TThrough a collaboration between the Middle East Cell and the Displacement Unit, an approach will be developed and tested, to provide care for patients with non-communicable diseases (NCD) in high insecurity settings. The existing NCD program in Jordan, based in a secure and controlled environment, offers an opportunity to test, at first, the new methodology, with the goal of extending it to high insecurity contexts in the second half of the year (Syria, Yemen, others).

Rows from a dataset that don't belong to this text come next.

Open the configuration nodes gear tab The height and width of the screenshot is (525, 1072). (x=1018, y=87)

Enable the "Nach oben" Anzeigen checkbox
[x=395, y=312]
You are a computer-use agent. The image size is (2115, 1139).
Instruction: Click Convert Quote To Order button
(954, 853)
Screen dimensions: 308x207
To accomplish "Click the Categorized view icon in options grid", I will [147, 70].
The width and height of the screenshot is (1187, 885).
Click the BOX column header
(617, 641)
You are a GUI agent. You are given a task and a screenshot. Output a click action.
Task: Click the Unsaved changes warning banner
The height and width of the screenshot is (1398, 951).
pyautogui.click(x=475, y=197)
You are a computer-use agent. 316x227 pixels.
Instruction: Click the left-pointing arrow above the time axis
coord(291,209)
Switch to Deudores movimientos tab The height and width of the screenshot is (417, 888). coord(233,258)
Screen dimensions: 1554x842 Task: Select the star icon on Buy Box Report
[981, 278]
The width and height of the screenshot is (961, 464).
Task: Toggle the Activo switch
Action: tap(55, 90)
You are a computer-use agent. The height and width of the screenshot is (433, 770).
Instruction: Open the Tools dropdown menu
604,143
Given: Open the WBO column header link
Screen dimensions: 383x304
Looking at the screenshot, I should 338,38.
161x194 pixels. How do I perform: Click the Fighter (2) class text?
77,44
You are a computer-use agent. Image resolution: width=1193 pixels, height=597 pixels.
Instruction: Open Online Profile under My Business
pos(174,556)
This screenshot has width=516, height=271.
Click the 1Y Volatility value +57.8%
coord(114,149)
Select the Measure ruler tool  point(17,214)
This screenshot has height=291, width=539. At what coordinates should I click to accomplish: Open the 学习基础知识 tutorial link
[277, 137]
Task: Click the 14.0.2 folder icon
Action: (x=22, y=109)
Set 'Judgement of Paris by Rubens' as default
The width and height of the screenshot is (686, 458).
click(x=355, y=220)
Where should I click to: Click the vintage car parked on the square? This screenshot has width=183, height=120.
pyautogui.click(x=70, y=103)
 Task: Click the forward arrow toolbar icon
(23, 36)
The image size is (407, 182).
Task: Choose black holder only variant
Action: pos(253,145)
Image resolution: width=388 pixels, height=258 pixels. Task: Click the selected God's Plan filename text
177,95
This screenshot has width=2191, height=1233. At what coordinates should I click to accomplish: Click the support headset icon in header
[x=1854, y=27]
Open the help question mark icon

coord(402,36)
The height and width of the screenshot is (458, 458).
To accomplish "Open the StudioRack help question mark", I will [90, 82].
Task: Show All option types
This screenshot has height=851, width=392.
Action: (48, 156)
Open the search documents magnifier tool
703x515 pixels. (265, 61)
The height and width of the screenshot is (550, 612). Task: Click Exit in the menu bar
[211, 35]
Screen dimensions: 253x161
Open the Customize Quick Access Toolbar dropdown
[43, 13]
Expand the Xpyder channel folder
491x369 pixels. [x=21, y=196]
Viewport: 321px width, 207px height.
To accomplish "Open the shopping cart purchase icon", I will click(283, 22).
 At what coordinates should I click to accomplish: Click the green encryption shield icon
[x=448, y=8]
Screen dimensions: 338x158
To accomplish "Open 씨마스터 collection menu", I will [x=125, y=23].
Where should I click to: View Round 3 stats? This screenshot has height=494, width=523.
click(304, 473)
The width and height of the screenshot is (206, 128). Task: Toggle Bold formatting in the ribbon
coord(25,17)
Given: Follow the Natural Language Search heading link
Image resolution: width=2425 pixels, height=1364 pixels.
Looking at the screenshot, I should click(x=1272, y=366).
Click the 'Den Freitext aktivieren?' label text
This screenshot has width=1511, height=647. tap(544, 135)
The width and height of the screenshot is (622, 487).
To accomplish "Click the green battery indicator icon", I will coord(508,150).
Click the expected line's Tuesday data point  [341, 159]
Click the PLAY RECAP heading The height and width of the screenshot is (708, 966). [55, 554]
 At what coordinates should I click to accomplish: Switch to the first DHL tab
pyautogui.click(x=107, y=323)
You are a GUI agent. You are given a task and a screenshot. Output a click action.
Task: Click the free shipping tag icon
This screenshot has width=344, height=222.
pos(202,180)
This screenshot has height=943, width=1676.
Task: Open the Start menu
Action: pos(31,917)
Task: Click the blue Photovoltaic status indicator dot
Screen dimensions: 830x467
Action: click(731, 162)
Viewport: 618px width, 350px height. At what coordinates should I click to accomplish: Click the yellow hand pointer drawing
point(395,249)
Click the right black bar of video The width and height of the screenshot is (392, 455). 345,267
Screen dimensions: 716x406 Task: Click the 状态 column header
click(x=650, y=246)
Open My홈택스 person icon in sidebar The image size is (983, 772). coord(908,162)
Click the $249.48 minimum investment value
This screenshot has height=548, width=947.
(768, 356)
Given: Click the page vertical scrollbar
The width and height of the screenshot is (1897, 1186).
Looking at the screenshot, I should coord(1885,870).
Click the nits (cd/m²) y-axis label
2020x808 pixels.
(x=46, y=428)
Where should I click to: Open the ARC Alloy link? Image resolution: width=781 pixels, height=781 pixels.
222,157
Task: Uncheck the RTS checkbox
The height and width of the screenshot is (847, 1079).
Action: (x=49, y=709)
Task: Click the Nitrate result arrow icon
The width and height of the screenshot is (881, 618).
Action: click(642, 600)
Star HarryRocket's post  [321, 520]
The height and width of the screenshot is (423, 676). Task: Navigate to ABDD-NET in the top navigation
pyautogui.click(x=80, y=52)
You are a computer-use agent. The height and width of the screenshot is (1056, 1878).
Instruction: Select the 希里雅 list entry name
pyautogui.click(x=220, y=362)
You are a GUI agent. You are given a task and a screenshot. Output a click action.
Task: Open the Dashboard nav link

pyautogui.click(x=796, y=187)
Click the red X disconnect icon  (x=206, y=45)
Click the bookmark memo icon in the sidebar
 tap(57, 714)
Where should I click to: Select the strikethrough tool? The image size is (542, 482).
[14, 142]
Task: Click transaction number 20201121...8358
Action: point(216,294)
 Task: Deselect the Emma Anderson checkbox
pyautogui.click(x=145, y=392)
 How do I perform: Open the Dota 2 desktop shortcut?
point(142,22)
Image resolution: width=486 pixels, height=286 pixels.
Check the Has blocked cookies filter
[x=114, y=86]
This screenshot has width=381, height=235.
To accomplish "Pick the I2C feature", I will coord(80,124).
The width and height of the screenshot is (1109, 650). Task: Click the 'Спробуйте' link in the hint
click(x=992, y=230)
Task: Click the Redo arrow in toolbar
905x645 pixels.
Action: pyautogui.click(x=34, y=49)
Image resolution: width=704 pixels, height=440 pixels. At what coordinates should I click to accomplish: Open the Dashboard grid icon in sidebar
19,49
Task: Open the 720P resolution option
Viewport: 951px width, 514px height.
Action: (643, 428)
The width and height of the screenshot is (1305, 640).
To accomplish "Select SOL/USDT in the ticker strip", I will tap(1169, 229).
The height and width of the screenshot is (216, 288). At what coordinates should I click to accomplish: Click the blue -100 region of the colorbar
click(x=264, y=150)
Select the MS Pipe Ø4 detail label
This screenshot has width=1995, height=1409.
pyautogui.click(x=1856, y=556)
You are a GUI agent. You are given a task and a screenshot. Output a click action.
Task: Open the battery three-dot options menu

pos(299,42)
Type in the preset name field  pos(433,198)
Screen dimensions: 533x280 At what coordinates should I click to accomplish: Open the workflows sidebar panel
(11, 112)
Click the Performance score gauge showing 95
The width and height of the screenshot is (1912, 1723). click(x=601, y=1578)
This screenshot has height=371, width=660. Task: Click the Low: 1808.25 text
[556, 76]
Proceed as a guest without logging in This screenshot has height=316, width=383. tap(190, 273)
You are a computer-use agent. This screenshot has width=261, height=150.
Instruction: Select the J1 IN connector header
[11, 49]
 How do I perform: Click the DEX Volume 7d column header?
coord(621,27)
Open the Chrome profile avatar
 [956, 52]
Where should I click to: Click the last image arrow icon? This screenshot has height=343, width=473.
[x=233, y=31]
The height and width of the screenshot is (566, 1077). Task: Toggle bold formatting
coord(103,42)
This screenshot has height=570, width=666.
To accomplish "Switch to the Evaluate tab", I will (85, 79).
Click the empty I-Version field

The MSF mission in Jordan will take up the lead piloting a newly designed model based on a network of informal medical providers to provide remote care for NCDs. In this new model, volunteer field workers are at the heart of care and supply of medicines. With simple diagnostic tools, basic training and a smart phone they will carry out home consultations and communicate with a medical mentor who oversees the cohort and makes main decisions about medical follow-up.